И как она сказала, так оно потом и было.
Глава четвертая. БАСНОСЛОВНЫЕ ВРЕМЕНА
Меня зовут Сцяпан Слепой. Но это совсем не означает того, что я ничего не вижу. Будь я действительно лишенным зрения, как бы я тогда мог исполнять свои служебные обязанности? А я ведь, с Божьей ласки, состою главным смотрителем нашего университетского книгохранилища. Пускай себе чужеземные библиофилы сколько угодно твердят о том, будто бы наш Глебский университет мало чем отличается от их сельских приходских училищ, я все равно буду молчать в ответ, ибо мне никогда не придет в голову доказывать, что белое это белое, а не черное, как они пытаются уверить. Спорить с глупцами, разве я рожден для этого? Нет и еще раз нет. Моя стезя совсем иная. И это отнюдь не голословное утверждение. В его защиту я мог бы привести великое множество самых различных примеров, которые, в свою очередь, были бы подтверждены под присягой самыми уважаемыми моими соотечественниками, начиная с самого Великого князя. А что на это смогли бы возразить мне вышеупомянутые чужеземные библиофилы? Да ничего конкретного! А это означает…

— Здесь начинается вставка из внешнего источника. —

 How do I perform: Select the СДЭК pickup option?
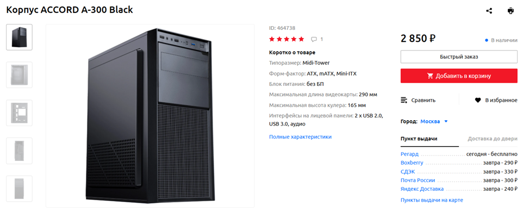point(408,171)
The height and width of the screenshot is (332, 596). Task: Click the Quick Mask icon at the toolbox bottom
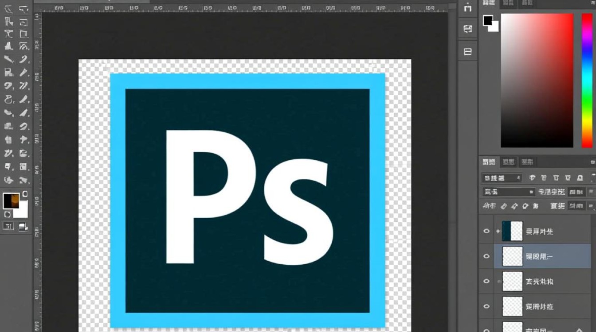8,226
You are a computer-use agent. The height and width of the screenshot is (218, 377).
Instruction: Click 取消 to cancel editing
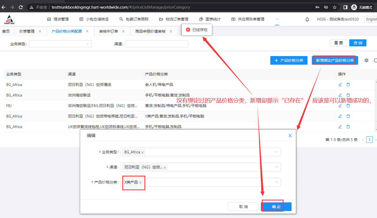[x=243, y=207]
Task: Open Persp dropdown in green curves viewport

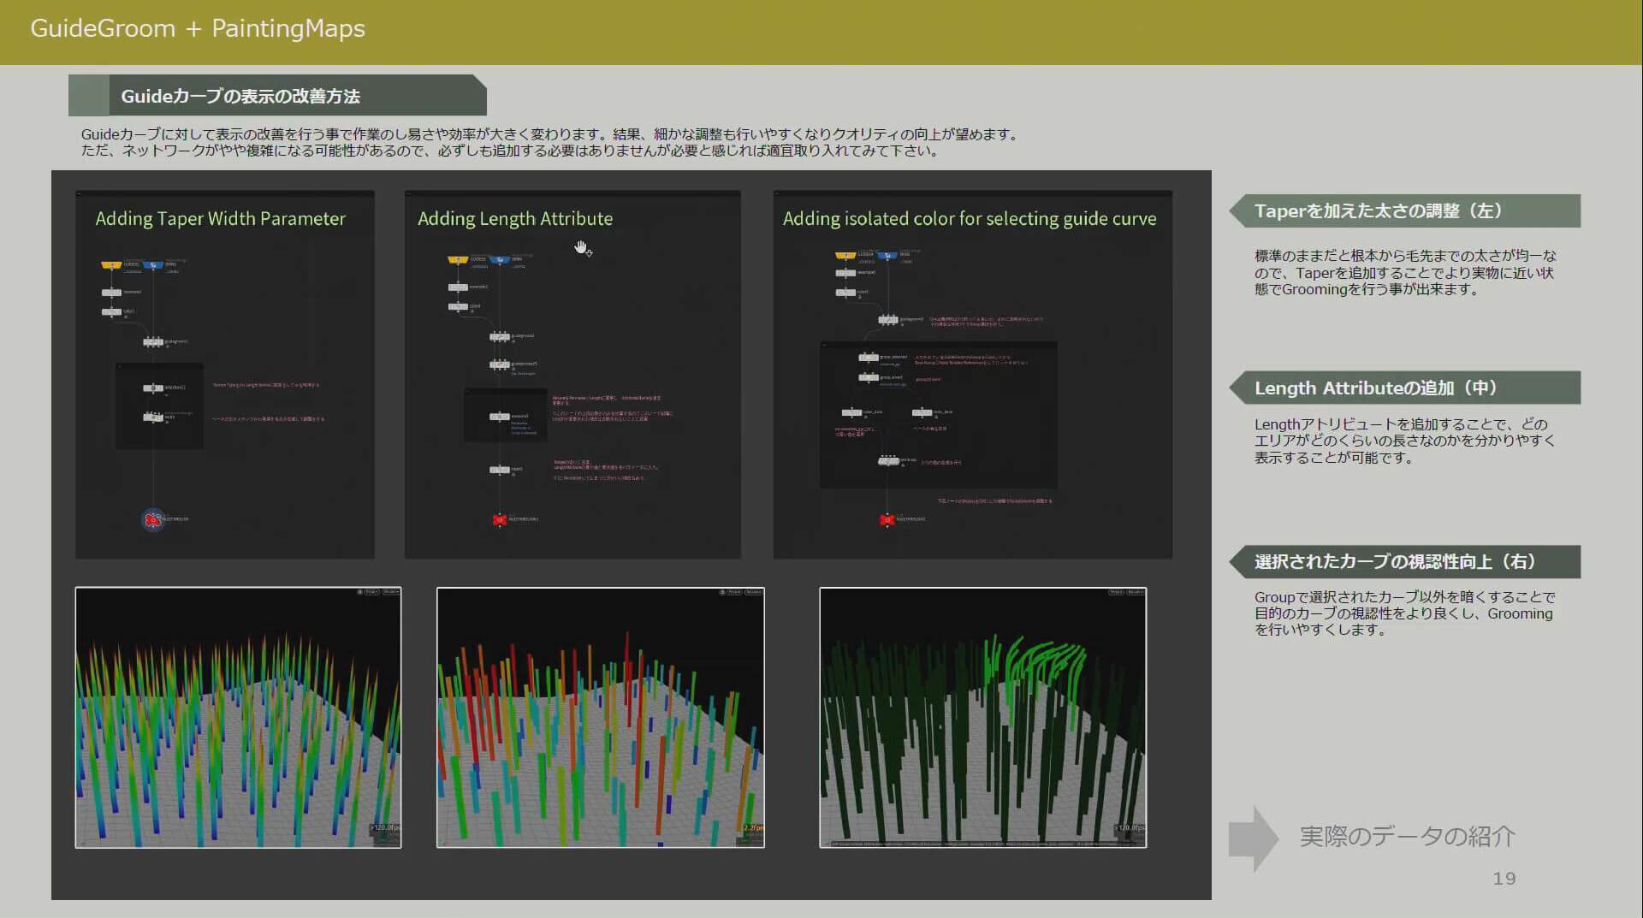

Однако вернемся к началу. Итак, меня зовут Слепым. Но на остроту зрения я нисколько не жалуюсь. Если в окно светит полная луна, то я могу читать любую книгу, набранную самым мелким из ныне доступных
нам шрифтов. Злые языки утверждают, что это удается мне потому, что я будто бы помню наизусть все книги, имеющиеся в нашем университетском книгохранилище. Что ж, они близки к истине, я действительно достаточно хорошо осведомлен о содержании всех подотчетных мне книг. Но зато как они, эти мои недоброжелатели, были посрамлены, когда в прошлом году, на именинах великого крайского маршалка, я оказался первым в метании ножа в цель! Уж тут-то, смею вас уверить, мой книжный опыт никак не мог мне пригодиться!
Но все равно, даже после этого знаменательного случая я по-прежнему остался для них Слепым. Да, когда надо, я слеп! Я закрываю глаза на их глупость и невежество, на их дичайшие обычаи, бессовестную ложь, алчность, неумеренность в питье, непостоянство в убеждениях, на кровожадность, наконец. Но тогда я скорее Немой, нежели Слепой. Ведь я обо всем этом молчу! Да я вообще никогда первым ни с кем из них не заговариваю. И это идет вовсе не от гордыни, а просто я всякий раз сомневаюсь, а смогут ли они понять меня, вот я и молчу.